Chi percepisce di non avere in mano né il capo né la coda della valutazione delle mansioni che svolge, sa di essere un individuo che vive senza possedere alcun controllo su una parte di se stesso: il lavoro svolto. Questo è aggravato dal fatto che l'ideologia dominante lo valuta, lo spinge a superare gli altri, lo blandisce e gli fa promesse proprio come individuo, come soggetto che individualmente si gestisce l'affermazione nel campo del lavoro.

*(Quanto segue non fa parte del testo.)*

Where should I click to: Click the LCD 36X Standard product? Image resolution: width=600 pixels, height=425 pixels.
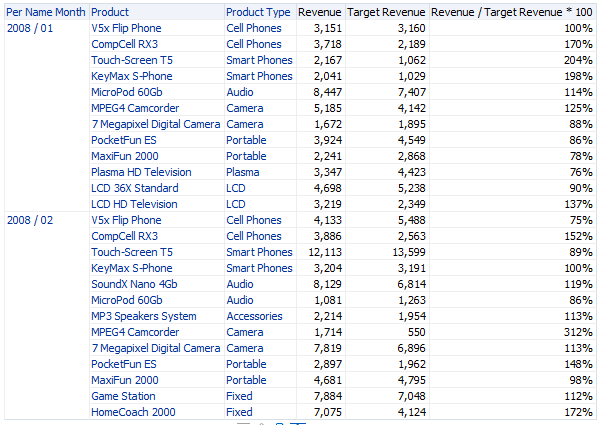[135, 188]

Le singole persone, raggruppate in classi e gruppi dai rapporti di produzione vengono trasformate -paradossalmente proprio per mantenere queste divisioni- in partecipanti individuali ad una violenta gara di auto-promozione regolata da un feroce individualismo.

Il soggetto deve mettere al massimo frutto le sue personali doti per vincere e deve guardare all'obiettivo della difesa delle proprie conquiste e dell'andare avanti (più avanti = più soldi. Più soldi = più libertà) in totale solitudine e isolamento.

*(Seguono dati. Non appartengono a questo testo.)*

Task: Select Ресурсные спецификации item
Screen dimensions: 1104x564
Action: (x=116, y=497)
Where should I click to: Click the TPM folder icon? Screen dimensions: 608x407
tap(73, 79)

Dentro alle regole, il soggetto deve correre la corsa del reddito attraverso il lavoro e lo deve fare contando solo sulle proprie forze.

Il sindacalismo si trova quindi in mezzo ad un grosso rivolgimento: il crollo del mestiere, dell'ideologia del salario = quantità di lavoro, del lavoro come apportatore di ricchezza e/o utilità sociale. Gli stessi lavoratori però, attaccati da più parti dai nuovi pseudo-valori del lavoro e da tutte le sollecitazioni ad una affermazione individuale nella società, non trovano ancora chi faccia un discorso critico basato sull'acquisizione del crollo dei valori, trovano solo valori di sinistra derivati da vecchie teorie che impongono determinati discipline di ribellione basate ancora sulla dignità del lavoro, sull'abnegazione per il bene della società, sulla solidarietà con una società astratta: Stato, amministrazione, enti rappresentativi.

I soggetti ormai gonfi di pseudo-valori di ricchezza e sogni di affermazione/prevaricazione, già sezionati e scomposti in tante parti specializzate (cittadino votante, cittadino lavoratore, cittadino amministrato, ecc), ormai consapevoli di ciò, seppur in vari modi, non possono accettare un discorso che salti la critica alla schizofrenia dell'accelerazione imposta.

Non risulta più accettabile che la sinistra continui a parlare una lingua simile al capitalismo nel suo gestire categorie dall'alto e trascuri l'evoluzione che si è avuta nella società nel rapporto tra valori collettivi gestiti in nome della collettività e nuova maturità acquisita dal soggetto.

Tutto questo investe in maniera radicale il sindacalismo, sia perché in esso è rappresentato interamente il settore del lavoro e, più in genere, il settore dei sistemi per procurarsi reddito, sia perché molti settori del sociale vanno "sindacalizzandosi" per spinte dal basso.

Probabilmente stiamo assistendo e partecipando ad un grande tentativo, spontaneo e contraddittorio a volte, di trovare un giusto posto ed un giusto ruolo alla critica ad una vita alienata ed è proprio nelle tante valenze sociali di un individuo, nella complessità della vita vissuta in tutti i suoi aspetti, la possibile unità di classe.

Queste tracce sono tutte da esplorare se non altro per il gusto di impiegare parte della nostra vita -per il resto ci arrabattiamo anche noi nei meandri dei comprensori- a vedere come stanno realmente le cose che, sappiamo bene, ci sfuggono di mano la gran parte delle volte.


(Articolo tratto da "Homo Sapiens - materiali della Sinistra Libertaria", n° 1, novembre 1987, all'epoca rivista trimestrale della FdCA. Originale cartaceo presso l'Archivio storico della FdCA di Fano.)